» EXERCISE AIM: Scan the material and copy out each line where the word "Krueger" occurs.

» RECORD EXCERPTS:
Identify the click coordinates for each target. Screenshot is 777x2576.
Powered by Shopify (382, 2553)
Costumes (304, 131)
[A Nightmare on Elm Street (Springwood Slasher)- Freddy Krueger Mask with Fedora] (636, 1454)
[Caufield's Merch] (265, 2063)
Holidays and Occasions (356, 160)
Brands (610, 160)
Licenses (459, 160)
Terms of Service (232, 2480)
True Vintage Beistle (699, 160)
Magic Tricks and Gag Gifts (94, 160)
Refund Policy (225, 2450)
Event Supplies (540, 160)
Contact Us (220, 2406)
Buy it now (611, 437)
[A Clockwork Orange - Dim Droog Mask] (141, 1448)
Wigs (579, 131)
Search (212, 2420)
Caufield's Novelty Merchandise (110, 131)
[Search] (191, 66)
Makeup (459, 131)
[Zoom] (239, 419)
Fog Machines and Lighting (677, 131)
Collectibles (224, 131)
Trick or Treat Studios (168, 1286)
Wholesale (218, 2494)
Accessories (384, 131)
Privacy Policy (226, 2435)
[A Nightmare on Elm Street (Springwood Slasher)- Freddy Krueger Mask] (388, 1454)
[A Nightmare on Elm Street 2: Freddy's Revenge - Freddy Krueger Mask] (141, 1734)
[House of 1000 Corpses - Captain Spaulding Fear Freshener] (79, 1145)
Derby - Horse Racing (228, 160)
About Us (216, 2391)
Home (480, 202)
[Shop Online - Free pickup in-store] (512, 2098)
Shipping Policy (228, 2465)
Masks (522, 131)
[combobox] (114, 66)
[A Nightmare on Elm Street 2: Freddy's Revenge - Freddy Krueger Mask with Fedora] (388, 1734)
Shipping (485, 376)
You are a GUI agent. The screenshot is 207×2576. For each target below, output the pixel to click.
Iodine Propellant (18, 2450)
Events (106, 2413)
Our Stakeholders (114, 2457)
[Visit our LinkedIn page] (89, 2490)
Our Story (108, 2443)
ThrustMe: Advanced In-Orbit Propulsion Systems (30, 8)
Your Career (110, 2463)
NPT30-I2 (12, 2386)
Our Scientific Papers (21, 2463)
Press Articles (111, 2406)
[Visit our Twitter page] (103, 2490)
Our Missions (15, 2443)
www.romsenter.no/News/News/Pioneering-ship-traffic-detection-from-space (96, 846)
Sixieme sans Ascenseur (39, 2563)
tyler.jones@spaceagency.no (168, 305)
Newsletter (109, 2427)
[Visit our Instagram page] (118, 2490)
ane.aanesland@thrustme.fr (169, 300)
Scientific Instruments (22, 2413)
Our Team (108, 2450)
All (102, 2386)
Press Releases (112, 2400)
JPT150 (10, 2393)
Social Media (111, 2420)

» SOLUTION BELOW:
[A Nightmare on Elm Street (Springwood Slasher)- Freddy Krueger Mask with Fedora] (636, 1454)
[A Nightmare on Elm Street (Springwood Slasher)- Freddy Krueger Mask] (388, 1454)
[A Nightmare on Elm Street 2: Freddy's Revenge - Freddy Krueger Mask] (141, 1734)
[A Nightmare on Elm Street 2: Freddy's Revenge - Freddy Krueger Mask with Fedora] (388, 1734)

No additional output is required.